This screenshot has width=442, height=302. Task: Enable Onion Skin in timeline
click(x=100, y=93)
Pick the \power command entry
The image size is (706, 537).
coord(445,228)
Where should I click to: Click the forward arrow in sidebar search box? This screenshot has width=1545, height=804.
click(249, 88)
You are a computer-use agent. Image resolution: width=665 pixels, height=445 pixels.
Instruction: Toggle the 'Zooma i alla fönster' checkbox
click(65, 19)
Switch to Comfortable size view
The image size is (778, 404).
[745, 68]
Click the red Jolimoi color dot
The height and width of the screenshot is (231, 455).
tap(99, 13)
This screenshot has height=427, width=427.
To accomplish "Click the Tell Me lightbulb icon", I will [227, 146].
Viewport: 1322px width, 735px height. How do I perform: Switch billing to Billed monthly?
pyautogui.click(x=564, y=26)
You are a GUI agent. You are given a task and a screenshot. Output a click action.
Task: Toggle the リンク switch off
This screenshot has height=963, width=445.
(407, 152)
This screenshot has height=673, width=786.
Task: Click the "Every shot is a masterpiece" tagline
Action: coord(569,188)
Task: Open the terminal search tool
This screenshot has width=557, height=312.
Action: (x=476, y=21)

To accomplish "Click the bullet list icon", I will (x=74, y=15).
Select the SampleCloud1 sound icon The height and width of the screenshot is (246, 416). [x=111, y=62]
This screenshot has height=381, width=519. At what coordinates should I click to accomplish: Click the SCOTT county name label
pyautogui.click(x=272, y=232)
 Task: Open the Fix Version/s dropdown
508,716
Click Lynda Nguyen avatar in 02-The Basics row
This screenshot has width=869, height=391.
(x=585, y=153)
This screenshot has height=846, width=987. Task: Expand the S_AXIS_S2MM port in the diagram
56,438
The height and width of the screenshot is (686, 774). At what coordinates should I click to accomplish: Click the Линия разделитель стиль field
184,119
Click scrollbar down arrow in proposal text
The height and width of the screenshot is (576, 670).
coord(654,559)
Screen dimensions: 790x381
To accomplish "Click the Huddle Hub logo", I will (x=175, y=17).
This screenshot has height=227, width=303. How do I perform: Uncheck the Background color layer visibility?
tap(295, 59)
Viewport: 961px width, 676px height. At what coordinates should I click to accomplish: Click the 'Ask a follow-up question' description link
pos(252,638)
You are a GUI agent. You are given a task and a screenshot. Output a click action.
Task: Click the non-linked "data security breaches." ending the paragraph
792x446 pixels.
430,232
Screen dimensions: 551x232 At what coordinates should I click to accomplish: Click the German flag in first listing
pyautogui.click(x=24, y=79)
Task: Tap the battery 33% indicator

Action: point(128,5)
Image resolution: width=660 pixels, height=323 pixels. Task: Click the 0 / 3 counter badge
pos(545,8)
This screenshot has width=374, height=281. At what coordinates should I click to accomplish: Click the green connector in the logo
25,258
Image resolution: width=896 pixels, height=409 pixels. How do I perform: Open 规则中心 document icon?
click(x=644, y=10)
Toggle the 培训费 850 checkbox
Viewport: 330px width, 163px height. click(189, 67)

· · · · ·

Go through the preceding material and copy each line that has the word "will".

To accomplish "Click the Tell Me lightbulb icon", I will [227, 146].
To accomplish "Click the bullet list icon", I will (x=74, y=15).
To accomplish "Click the Huddle Hub logo", I will (x=175, y=17).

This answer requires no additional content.